_Action item_. Return all lines of the data in which the string "Terms" occurs.

_Records supplied_.
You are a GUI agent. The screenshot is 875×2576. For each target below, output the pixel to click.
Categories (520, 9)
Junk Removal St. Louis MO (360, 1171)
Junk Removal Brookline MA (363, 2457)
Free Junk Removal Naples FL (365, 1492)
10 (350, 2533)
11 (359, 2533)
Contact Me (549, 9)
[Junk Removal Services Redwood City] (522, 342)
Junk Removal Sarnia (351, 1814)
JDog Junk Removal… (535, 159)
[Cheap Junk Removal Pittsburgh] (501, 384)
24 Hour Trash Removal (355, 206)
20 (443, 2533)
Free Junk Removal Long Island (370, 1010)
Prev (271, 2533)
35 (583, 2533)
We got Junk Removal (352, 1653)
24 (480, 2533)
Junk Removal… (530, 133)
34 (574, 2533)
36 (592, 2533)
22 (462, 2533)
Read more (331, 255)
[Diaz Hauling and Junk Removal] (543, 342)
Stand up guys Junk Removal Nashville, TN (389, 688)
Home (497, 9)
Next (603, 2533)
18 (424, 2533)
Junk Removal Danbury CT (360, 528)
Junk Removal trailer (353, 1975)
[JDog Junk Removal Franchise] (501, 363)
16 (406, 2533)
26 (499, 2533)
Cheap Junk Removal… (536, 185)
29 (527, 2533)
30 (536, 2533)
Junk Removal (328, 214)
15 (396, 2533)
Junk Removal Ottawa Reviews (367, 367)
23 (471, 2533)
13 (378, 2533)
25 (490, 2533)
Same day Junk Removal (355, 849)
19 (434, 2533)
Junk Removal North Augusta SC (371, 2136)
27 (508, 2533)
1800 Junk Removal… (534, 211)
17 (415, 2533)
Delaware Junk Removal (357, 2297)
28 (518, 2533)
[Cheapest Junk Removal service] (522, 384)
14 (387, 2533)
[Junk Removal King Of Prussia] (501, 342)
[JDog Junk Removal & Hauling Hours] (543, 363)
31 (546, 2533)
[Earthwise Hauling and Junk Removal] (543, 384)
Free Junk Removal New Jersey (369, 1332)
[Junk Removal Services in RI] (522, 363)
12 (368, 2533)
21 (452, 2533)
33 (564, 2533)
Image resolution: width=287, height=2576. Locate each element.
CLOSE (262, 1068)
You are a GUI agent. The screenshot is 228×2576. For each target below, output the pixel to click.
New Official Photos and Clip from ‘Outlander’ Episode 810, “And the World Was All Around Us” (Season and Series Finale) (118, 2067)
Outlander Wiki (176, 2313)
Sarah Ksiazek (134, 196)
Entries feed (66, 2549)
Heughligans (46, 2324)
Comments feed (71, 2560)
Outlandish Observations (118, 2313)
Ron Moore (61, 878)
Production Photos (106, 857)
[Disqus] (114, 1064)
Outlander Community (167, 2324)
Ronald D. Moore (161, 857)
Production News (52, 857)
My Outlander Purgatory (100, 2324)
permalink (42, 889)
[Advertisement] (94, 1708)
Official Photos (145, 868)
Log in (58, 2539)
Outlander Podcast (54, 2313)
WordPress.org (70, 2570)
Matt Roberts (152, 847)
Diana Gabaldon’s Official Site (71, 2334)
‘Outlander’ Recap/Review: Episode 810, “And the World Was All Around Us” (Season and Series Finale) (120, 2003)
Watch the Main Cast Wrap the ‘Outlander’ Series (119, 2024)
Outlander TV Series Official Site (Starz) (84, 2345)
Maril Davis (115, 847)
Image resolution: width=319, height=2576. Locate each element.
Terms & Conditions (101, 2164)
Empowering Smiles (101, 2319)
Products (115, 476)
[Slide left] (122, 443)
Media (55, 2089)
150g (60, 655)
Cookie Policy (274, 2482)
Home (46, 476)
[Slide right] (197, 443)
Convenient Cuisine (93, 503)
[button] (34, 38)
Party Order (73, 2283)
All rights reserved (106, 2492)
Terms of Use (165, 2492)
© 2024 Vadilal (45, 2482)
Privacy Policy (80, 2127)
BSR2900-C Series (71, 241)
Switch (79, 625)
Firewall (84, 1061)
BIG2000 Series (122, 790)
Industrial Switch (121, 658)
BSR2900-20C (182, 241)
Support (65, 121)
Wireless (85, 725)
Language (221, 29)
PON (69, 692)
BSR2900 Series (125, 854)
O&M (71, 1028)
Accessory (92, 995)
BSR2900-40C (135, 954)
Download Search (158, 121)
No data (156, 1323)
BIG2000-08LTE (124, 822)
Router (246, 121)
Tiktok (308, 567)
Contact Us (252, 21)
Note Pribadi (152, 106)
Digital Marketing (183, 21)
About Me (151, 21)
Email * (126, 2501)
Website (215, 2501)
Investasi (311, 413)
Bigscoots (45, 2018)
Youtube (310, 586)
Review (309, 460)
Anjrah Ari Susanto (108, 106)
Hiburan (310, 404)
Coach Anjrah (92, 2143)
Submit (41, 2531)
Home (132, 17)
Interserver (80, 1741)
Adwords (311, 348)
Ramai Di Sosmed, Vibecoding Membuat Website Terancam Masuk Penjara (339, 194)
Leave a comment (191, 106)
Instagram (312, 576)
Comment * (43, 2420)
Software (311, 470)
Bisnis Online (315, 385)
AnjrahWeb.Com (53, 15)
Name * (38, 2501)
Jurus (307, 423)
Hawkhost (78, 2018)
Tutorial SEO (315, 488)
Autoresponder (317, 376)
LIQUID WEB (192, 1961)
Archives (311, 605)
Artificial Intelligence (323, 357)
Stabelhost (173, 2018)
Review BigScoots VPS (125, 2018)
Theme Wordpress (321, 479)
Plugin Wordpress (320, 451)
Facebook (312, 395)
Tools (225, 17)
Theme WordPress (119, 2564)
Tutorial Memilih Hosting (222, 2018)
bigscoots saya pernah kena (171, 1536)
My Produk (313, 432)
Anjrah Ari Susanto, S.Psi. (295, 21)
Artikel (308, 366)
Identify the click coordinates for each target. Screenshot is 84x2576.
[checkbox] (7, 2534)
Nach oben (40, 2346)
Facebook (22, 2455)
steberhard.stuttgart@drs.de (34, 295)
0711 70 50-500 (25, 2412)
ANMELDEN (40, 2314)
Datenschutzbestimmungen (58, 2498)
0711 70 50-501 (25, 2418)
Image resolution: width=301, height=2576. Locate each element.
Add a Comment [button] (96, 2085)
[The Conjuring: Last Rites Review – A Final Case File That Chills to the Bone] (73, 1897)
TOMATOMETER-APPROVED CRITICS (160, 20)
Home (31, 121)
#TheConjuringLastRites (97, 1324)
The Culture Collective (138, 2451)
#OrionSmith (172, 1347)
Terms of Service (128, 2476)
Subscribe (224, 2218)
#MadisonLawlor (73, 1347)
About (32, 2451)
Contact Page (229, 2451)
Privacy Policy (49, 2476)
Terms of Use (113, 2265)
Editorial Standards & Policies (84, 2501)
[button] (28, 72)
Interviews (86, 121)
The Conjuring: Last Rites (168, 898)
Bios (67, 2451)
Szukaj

_Problem solution_.
Terms & Conditions (101, 2164)
Terms of Use (165, 2492)
Terms of Service (128, 2476)
Terms of Use (113, 2265)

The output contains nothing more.